Contemporary art exhibit probes African-American identity


Many people recognize “I Know Why the Caged Bird Sings” as the title of an 1969 autobiographical novel by Maya Angelou, but Austin artist Deborah Roberts points to the original author of the phrase, poet Paul Laurence Dunbar, as the inspiration for the smart group exhibition she’s organized at the George Washington Carver Museum.

The son of slaves, Dunbar was one of the first African-Americans to gain widespread recognition for his poetry. His 1899 lyric poem, “Sympathy,” centers on a caged bird, symbolizing the oppression of black Americans decades after emancipation.
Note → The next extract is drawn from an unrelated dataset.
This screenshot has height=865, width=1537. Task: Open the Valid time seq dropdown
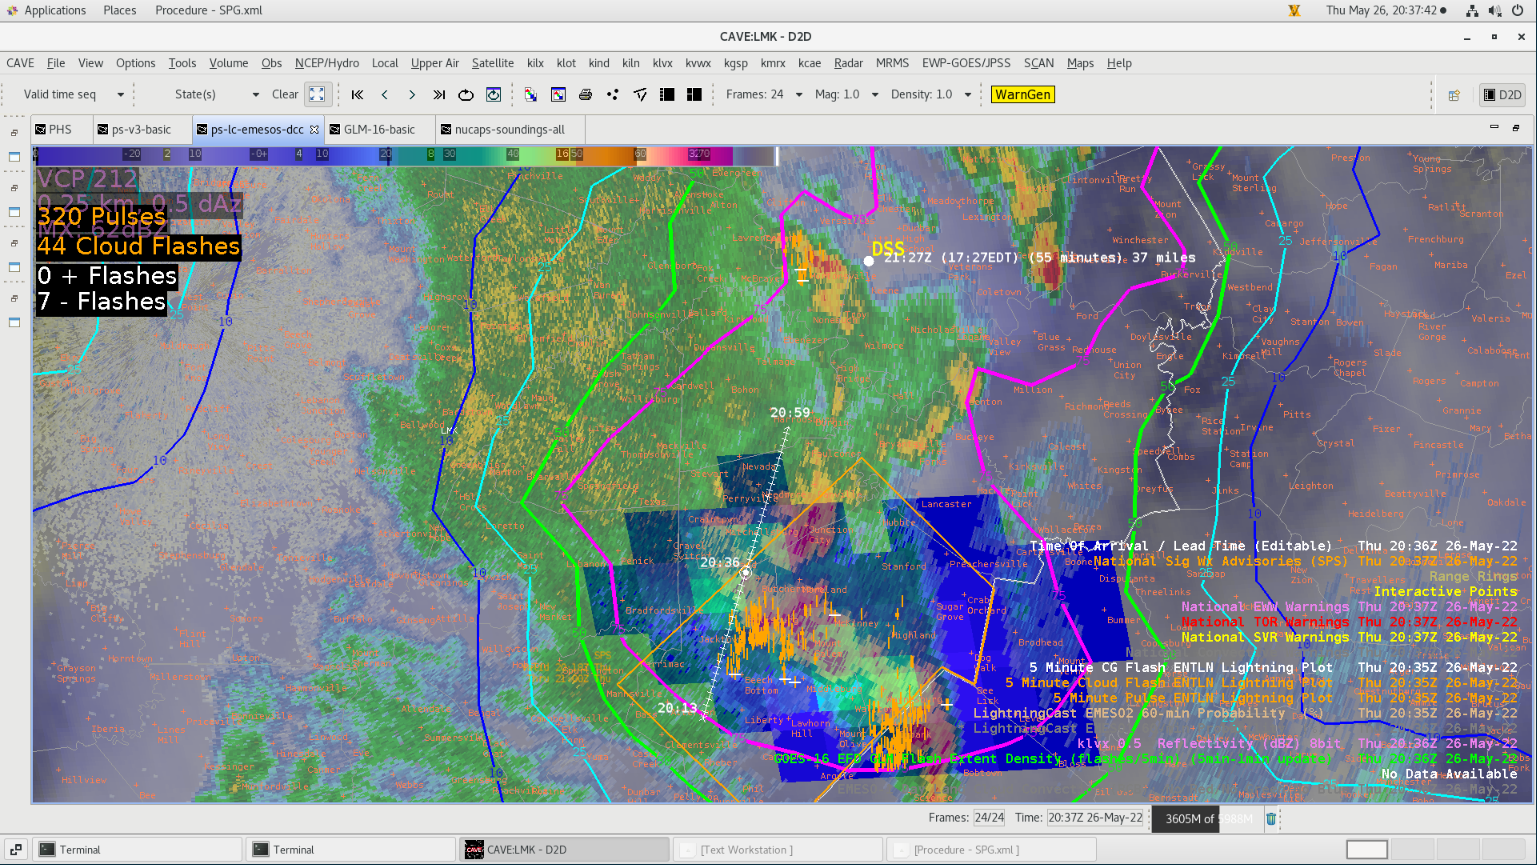[120, 94]
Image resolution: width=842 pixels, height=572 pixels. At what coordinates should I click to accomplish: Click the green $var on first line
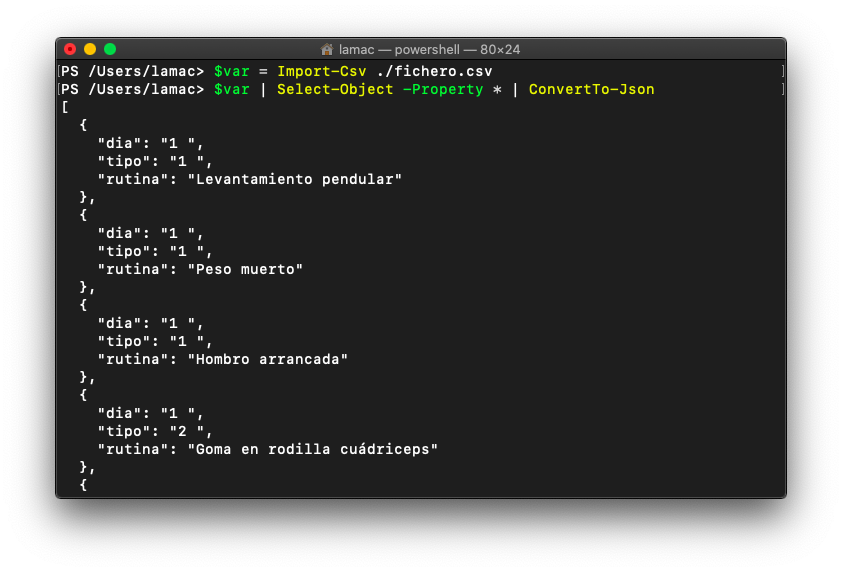click(231, 71)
Roberts places Dunbar’s poem in full on one wall of the exhibit that gathers work by herself and three other artists, all probing how definitions of self and cultural identity can be expressed in different visual styles.

Nydia Blas’ potent and poetic photographic portraits capture young African-American men and women right at the age where adolescence and adulthood is most nebulous. They strike poses simultaneously defiant and innocent.

James Maurelle’s sculptural objects are compelling. Head-like orbs made of wood scraps glued together with globs of resin are mounted on pedestals and then arranged on a platform like the honorific busts of notable men (usually white men) in official displays.

African-American hair and its significance to black culture forms the basis of Austin artist Christina Coleman’s work. She manipulates synthetic hair, real hair, barrettes, combs and even hair gel to create intriguing abstract sculptural objects that function as charged visual metaphors. For this exhibit, a plus sign, a minus sign, a greater-than and a less-than sign — all sculpted from fake hair — are arrayed on the gallery wall, a display of mathematical symbols that are made potent through Coleman’s finesse.

Roberts pulls no punches in her collaged works on paper, confronting otherness and cultural ideals of beauty straight on. She creates new portraits out of multiple images, deliberately using racist caricatures and stereotypes like overly large lips or pickaninny braids. It’s confrontational, and it’s good.

Like the other art Roberts has chosen for this exhibit, this is work that deftly, creatively and smartly challenges.